**PROBLEM**
In the entries below, the word "will" appears on some lines. Copy each of those lines.

(Stored items)
——

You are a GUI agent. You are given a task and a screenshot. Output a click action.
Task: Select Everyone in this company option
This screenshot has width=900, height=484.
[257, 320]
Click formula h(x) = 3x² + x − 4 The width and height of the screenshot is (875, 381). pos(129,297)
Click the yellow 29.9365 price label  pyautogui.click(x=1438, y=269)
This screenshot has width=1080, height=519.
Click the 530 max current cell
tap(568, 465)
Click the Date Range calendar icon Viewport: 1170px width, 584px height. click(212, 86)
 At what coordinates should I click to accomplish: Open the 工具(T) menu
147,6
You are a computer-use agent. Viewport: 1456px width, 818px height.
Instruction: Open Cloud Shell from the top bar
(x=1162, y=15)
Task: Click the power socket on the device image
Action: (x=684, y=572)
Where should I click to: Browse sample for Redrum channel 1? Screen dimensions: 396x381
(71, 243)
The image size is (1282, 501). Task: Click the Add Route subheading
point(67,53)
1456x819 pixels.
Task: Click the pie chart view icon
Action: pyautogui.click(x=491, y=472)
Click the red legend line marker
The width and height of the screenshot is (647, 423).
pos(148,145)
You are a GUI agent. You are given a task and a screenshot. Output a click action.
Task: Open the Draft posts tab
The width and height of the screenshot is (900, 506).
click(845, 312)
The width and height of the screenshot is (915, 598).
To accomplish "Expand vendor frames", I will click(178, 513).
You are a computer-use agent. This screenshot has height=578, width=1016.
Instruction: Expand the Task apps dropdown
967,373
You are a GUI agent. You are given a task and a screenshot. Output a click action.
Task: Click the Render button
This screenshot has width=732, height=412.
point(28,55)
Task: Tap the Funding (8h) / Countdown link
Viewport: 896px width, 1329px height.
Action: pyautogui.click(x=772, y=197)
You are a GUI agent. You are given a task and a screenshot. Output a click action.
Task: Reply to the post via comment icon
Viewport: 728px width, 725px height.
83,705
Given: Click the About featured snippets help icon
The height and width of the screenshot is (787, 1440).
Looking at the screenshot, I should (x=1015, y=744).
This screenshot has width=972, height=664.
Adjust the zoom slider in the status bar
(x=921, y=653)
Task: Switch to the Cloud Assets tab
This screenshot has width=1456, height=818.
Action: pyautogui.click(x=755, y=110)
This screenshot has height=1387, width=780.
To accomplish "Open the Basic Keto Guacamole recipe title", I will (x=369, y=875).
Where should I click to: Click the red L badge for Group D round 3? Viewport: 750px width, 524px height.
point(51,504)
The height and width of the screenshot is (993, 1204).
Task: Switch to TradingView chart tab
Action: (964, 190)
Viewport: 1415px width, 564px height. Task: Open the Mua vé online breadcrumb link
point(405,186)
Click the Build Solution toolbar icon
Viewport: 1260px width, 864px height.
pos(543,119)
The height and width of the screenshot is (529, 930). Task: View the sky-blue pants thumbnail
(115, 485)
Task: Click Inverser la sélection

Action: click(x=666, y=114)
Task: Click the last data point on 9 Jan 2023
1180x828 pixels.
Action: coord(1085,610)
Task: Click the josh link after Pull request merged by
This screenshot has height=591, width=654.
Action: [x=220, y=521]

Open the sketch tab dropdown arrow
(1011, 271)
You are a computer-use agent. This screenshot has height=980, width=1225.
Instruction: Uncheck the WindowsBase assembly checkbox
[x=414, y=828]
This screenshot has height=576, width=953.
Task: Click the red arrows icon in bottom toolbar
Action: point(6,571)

——

**PROBLEM SOLUTION**
To accomplish "Expand vendor frames", I will click(178, 513).
To accomplish "Open the Basic Keto Guacamole recipe title", I will (x=369, y=875).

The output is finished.